Interpretive Summary: The remote sensing-based Two-Source Energy Balance (TSEB) model uses the land surface temperature (LST) from satellites as the key boundary condition for estimating water use or evapotranspiration (ET), soil and plant stress, and has been applied from field to global scales. However, LST may not always provide a sufficient boundary condition to constrain both soil evaporation and plant transpiration, especially under water limited conditions. Since soil moisture plays a critical role in ET, soil moisture from microwave remote sensing is integrated along with a more sophisticated transpiration algorithm into the TSEB model (TSEB-SM).
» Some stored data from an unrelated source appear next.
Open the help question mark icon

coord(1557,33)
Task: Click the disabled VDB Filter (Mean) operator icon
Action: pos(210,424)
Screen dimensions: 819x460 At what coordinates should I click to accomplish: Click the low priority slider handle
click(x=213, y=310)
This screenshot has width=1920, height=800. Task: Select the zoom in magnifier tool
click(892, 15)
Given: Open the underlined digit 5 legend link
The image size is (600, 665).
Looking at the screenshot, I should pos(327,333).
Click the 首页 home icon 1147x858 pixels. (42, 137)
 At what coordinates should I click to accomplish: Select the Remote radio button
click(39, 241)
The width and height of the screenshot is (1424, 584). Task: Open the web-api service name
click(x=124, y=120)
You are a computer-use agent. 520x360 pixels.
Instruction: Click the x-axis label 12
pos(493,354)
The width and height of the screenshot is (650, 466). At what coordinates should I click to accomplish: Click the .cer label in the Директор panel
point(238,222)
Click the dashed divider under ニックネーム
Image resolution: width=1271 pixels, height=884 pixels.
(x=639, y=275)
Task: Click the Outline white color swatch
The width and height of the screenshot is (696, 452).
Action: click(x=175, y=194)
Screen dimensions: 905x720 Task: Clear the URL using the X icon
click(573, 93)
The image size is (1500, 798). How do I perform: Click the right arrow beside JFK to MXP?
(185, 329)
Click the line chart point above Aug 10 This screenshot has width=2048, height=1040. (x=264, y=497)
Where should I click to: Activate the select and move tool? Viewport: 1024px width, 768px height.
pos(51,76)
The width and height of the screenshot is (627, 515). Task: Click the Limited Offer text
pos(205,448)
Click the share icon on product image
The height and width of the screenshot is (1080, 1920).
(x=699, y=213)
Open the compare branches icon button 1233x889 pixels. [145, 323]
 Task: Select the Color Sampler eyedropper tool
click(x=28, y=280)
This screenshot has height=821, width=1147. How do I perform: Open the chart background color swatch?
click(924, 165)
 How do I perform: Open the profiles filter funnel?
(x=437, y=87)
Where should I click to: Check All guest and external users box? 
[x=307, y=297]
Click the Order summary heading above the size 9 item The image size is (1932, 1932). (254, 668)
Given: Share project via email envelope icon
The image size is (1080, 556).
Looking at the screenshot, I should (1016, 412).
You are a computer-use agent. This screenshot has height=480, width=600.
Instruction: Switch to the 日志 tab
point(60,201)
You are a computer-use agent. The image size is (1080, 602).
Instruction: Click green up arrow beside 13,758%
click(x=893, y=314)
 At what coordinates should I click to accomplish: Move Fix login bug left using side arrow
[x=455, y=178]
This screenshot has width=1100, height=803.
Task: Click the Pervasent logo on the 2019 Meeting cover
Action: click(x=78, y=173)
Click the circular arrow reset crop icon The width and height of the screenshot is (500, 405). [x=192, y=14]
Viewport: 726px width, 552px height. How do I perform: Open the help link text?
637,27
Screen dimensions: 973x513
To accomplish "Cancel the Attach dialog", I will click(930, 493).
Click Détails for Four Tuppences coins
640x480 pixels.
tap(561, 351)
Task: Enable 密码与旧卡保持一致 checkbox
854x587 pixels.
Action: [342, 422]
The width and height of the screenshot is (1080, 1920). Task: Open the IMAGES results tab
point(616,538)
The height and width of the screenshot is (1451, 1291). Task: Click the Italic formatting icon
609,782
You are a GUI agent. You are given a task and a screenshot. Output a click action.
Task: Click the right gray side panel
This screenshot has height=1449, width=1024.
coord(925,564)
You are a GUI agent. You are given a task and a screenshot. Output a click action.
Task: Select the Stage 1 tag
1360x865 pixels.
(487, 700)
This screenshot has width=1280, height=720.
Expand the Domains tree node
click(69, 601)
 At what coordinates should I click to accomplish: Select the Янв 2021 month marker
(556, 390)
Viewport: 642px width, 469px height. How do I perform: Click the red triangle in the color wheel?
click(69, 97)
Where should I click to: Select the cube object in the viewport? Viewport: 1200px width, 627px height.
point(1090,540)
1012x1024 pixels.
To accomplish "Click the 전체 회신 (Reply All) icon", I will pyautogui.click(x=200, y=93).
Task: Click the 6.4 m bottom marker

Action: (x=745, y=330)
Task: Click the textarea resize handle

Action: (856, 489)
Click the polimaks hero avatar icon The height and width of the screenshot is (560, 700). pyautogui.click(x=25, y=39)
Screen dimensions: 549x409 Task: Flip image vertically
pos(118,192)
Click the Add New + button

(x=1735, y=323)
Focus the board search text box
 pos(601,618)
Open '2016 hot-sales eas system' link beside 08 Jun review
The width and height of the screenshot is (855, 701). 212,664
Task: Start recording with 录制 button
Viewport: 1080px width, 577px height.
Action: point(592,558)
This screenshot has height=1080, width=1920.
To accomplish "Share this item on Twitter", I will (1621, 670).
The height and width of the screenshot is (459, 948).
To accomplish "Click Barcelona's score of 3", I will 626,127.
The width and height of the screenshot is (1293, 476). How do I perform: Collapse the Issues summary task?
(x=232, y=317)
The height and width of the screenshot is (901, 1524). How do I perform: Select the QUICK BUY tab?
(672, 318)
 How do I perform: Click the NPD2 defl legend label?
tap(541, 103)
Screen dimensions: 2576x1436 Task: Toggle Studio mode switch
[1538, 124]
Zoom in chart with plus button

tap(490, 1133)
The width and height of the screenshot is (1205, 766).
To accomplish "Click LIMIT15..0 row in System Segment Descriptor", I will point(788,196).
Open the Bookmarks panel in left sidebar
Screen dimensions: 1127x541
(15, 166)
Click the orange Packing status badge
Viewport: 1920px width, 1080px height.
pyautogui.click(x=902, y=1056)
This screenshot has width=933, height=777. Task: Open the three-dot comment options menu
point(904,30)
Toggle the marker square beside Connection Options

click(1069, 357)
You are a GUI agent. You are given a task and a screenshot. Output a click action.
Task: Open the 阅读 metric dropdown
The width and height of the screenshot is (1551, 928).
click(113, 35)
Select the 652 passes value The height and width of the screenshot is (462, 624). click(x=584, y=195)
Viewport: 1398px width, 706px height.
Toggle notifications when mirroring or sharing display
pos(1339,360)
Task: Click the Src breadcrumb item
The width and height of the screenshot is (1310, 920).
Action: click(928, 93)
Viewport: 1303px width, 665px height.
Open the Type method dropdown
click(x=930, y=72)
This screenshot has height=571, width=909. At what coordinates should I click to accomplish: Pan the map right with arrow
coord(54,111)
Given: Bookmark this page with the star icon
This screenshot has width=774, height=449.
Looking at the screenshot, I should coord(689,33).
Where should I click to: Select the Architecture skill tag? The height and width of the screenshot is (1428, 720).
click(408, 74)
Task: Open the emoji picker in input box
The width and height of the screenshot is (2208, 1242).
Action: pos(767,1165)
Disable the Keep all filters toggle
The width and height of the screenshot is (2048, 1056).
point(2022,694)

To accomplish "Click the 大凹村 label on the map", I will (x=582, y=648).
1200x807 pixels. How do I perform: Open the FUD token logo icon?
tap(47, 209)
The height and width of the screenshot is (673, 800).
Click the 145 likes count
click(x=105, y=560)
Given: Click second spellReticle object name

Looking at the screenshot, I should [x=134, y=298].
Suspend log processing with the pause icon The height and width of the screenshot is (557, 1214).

TSEB-SM was applied over an agricultural and natural landscape in a semi-arid region in China using the airborne-based microwave-derived soil moisture data and satellite based LST. The TSEB-SM model yielded better agreement with flux tower measurements of ET than the original TSEB, especially over the dry/sparsely vegetated natural ecosystem. This suggests that combining microwave soil moisture and LST from satellites with TSEB-SM can improve ET estimates over semi-arid areas resulting in better water management decisions in water limited regions.

Technical Abstract: Evapotranspiration (ET) is the crucial component that connects the land surface’s water, carbon and energy cycles. Remote sensing-based models provide the possibility of mapping ET from field to regional and even global scales. Here, a Two-Source Energy Balance modeling scheme in combination using microwave-derived near surface soil moisture and thermal-infrared surface temperature (TSEB-SM) as key boundary conditions were used over irrigated agricultural and surrounding semi-arid sparse natural vegetated area. The TSEB-SM yielded better agreement with tower measurement of the surface fluxes, especially over the dry/low vegetation covered sites. Model outputs from TSEB-SM reduced the values of mean absolute percent difference (MAPD) by 2% for net radiation (Rn) and soil heat flux and soil heat flux (G) by 2%, 4% for sensible heat flux (H), and 5% for latent heat flux (LE) when compared with the performance of the TSEB model only using radiometric surface temperature as the key boundary. Latent heat flux and its components of soil and canopy predictions from the TSEB-SM and TSEB models were compared for two days when the sky was mostly clear. The TSEB-SM model computed more reliable estimates of LE under dry soil surface/low vegetation cover conditions, reducing the overestimation of LE by the TSEB model, which was likely due to overestimation of the canopy LE. The TSEB-SM model yielded similar LE results as TSEB model over moist soil surface/density vegetation cover conditions, indicating that TSEB-SM can provide reliable flux estimation and LE partitioning over wide range of environmental conditions. With reliable microwave remote sensing of soil moisture, TSEB-SM has potential for ET monitoring under various landcovers and environmental conditions in natural and agricultural landscapes.